New Brunswick

Food banks worry as CERB ends during time of rising costs

Food banks already seeing a rise in clients because of increasing food and gas prices are bracing for even more use as federal COVID-19 relief ends.

Households using one Moncton food bank doubled from August to September

Moncton's Peter McKee Community Food Centre served 212 new clients in September. (CBC)

Food banks already seeing a rise in clients because of increasing food and gas prices are bracing for even more use as federal COVID-19 relief ends.

Canada's inflation rate rose to a near 20-year high in September, hovering at around four per cent. Economists predict prices will keep on climbing well into winter.

Food banks say the recent end to the Canada emergency response benefit, known as CERB, will increase reliance on their service. 

Heather Richards, general manager of the Peter McKee Community Centre in Moncton, said 79 new households, amounting to 212 people, joined the food centre in September alone.

"In August we only had 40 new households, so it's already starting to climb by large numbers," she told Information Morning Moncton.

Richards said as the pandemic financial assistance runs out, she's expecting more clients in the coming weeks.

"We're expecting it to be difficult in some ways to keep our shelves stocked," she said.

Mark LeBlanc, executive director of the Vestiaire Saint-Joseph in Shediac, said 65 per cent of its clients started using the services in the months after the pandemic was declared.
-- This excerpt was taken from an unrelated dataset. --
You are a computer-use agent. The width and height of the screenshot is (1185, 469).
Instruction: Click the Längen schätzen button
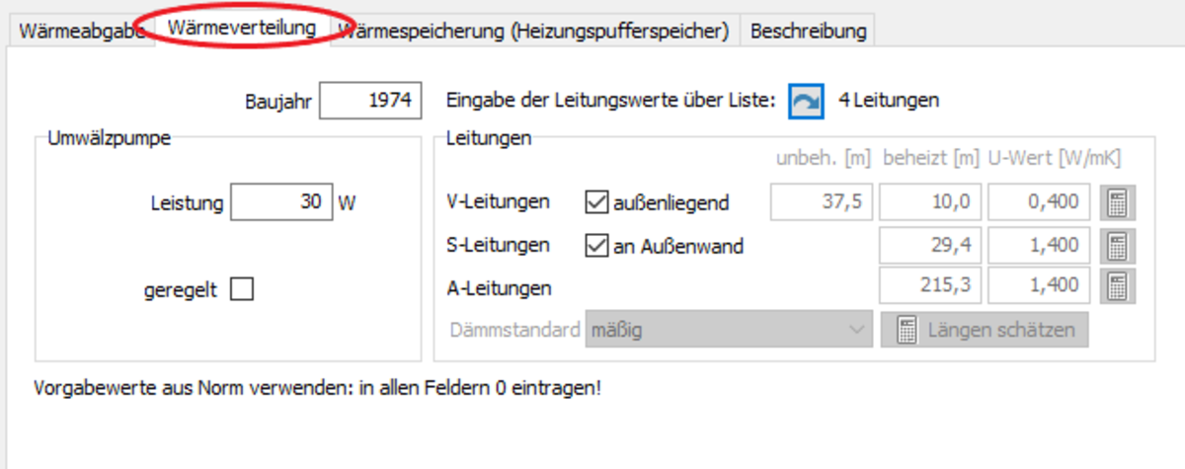coord(985,330)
He said inflation not only impacts the users of the food banks, but the organizations too.

"Food banks also pay for food for the most part," he told Information Morning Moncton. "So we're seeing a rise in our costs, you know, whether it be utilities or food."
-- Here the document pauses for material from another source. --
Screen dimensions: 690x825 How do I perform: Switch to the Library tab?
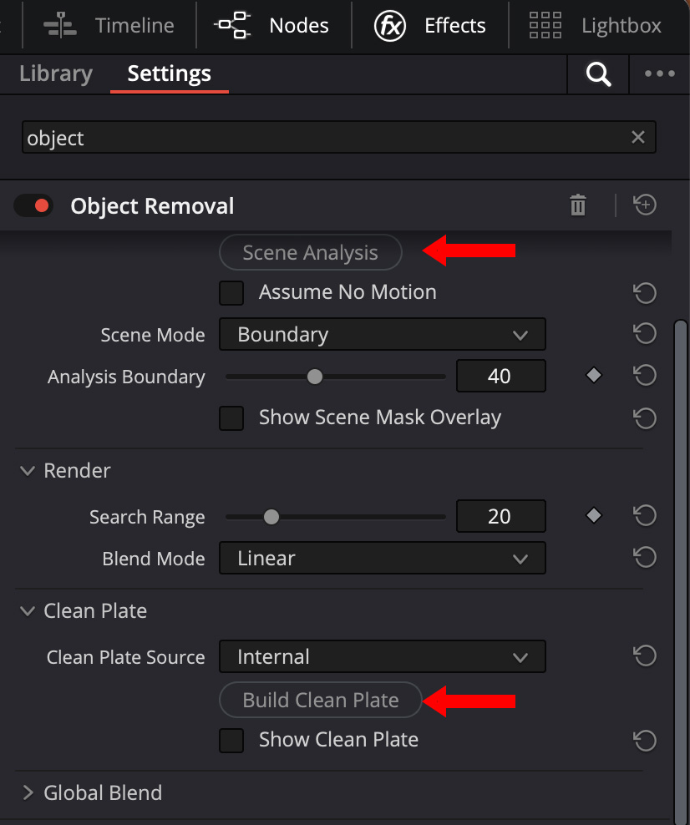pos(55,74)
He said his organization is preparing by increasing fundraising and trying to find a way to circumvent donor fatigue.

Richards said her organization could not hold many food drives during the pandemic because of COVID restrictions. As  restrictions are loosened, more people drop off food and donations, and she's hoping to organize more food drives.

Richards and LeBlanc said they're also preparing for the regular increase in use over the winter holidays.

LeBlanc said cash donations are best because the food bank can get better deals on food by buying in bulk.

"The fact of the matter is … there are people out there that need help," he said. "We really do encourage you to reach out. And if you know someone that needs help, that's what we're here for. But in order for us to be here, we need to be supported as well."